Transcribe every line of the listing below without any changes.

-- begin STORED ROWS --

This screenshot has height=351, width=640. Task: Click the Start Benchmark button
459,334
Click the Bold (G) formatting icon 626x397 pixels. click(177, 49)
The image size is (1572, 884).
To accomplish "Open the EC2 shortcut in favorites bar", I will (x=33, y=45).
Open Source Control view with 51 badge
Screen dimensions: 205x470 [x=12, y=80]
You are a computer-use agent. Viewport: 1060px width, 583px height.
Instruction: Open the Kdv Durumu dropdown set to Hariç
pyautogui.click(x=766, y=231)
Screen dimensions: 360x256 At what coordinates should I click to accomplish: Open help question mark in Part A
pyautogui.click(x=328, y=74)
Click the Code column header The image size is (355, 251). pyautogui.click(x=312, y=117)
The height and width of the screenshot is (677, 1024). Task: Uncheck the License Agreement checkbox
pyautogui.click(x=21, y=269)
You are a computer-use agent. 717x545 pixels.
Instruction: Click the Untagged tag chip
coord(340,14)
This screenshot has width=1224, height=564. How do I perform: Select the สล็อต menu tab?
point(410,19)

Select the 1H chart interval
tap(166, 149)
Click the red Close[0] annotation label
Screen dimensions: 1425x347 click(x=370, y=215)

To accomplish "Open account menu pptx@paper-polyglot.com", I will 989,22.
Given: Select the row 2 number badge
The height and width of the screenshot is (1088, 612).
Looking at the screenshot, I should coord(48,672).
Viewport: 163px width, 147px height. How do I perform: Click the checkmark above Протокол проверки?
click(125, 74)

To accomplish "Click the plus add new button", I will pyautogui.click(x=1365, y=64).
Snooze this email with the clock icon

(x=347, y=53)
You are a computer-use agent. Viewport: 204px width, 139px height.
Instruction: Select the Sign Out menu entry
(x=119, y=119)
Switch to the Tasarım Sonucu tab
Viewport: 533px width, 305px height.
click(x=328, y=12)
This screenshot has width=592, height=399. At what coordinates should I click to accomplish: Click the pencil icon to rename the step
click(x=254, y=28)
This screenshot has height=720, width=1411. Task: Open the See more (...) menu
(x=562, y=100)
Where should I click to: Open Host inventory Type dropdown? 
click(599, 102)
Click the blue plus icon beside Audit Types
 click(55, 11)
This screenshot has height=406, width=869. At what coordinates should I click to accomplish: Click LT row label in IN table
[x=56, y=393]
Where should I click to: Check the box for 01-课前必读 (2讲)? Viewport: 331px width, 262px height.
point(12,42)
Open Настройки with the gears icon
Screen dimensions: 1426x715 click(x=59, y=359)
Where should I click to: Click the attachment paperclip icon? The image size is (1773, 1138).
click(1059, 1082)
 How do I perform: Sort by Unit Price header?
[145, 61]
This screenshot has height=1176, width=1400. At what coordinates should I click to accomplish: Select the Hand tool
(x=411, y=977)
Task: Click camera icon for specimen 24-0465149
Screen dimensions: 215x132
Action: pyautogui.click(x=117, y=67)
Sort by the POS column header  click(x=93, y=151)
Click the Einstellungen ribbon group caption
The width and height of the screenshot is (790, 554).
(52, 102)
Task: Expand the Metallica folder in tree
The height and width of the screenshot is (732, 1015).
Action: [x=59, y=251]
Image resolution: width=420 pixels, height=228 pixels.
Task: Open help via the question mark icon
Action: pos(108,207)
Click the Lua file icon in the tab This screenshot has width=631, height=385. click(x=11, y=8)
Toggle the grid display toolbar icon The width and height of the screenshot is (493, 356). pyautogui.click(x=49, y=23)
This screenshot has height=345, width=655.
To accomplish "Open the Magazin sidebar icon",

-- end STORED ROWS --

## FINISHED TASK
This screenshot has height=351, width=640. Task: Click the Start Benchmark button
459,334
Click the Bold (G) formatting icon 626x397 pixels. click(177, 49)
The image size is (1572, 884).
To accomplish "Open the EC2 shortcut in favorites bar", I will (x=33, y=45).
Open Source Control view with 51 badge
Screen dimensions: 205x470 [x=12, y=80]
You are a computer-use agent. Viewport: 1060px width, 583px height.
Instruction: Open the Kdv Durumu dropdown set to Hariç
pyautogui.click(x=766, y=231)
Screen dimensions: 360x256 At what coordinates should I click to accomplish: Open help question mark in Part A
pyautogui.click(x=328, y=74)
Click the Code column header The image size is (355, 251). pyautogui.click(x=312, y=117)
The height and width of the screenshot is (677, 1024). Task: Uncheck the License Agreement checkbox
pyautogui.click(x=21, y=269)
You are a computer-use agent. 717x545 pixels.
Instruction: Click the Untagged tag chip
coord(340,14)
This screenshot has width=1224, height=564. How do I perform: Select the สล็อต menu tab?
point(410,19)

Select the 1H chart interval
tap(166, 149)
Click the red Close[0] annotation label
Screen dimensions: 1425x347 click(x=370, y=215)

To accomplish "Open account menu pptx@paper-polyglot.com", I will 989,22.
Given: Select the row 2 number badge
The height and width of the screenshot is (1088, 612).
Looking at the screenshot, I should coord(48,672).
Viewport: 163px width, 147px height. How do I perform: Click the checkmark above Протокол проверки?
click(125, 74)

To accomplish "Click the plus add new button", I will pyautogui.click(x=1365, y=64).
Snooze this email with the clock icon

(x=347, y=53)
You are a computer-use agent. Viewport: 204px width, 139px height.
Instruction: Select the Sign Out menu entry
(x=119, y=119)
Switch to the Tasarım Sonucu tab
Viewport: 533px width, 305px height.
click(x=328, y=12)
This screenshot has width=592, height=399. At what coordinates should I click to accomplish: Click the pencil icon to rename the step
click(x=254, y=28)
This screenshot has height=720, width=1411. Task: Open the See more (...) menu
(x=562, y=100)
Where should I click to: Open Host inventory Type dropdown? 
click(599, 102)
Click the blue plus icon beside Audit Types
 click(55, 11)
This screenshot has height=406, width=869. At what coordinates should I click to accomplish: Click LT row label in IN table
[x=56, y=393]
Where should I click to: Check the box for 01-课前必读 (2讲)? Viewport: 331px width, 262px height.
point(12,42)
Open Настройки with the gears icon
Screen dimensions: 1426x715 click(x=59, y=359)
Where should I click to: Click the attachment paperclip icon? The image size is (1773, 1138).
click(1059, 1082)
 How do I perform: Sort by Unit Price header?
[145, 61]
This screenshot has height=1176, width=1400. At what coordinates should I click to accomplish: Select the Hand tool
(x=411, y=977)
Task: Click camera icon for specimen 24-0465149
Screen dimensions: 215x132
Action: pyautogui.click(x=117, y=67)
Sort by the POS column header  click(x=93, y=151)
Click the Einstellungen ribbon group caption
The width and height of the screenshot is (790, 554).
(52, 102)
Task: Expand the Metallica folder in tree
The height and width of the screenshot is (732, 1015).
Action: [x=59, y=251]
Image resolution: width=420 pixels, height=228 pixels.
Task: Open help via the question mark icon
Action: pos(108,207)
Click the Lua file icon in the tab This screenshot has width=631, height=385. click(x=11, y=8)
Toggle the grid display toolbar icon The width and height of the screenshot is (493, 356). pyautogui.click(x=49, y=23)
This screenshot has height=345, width=655.
To accomplish "Open the Magazin sidebar icon",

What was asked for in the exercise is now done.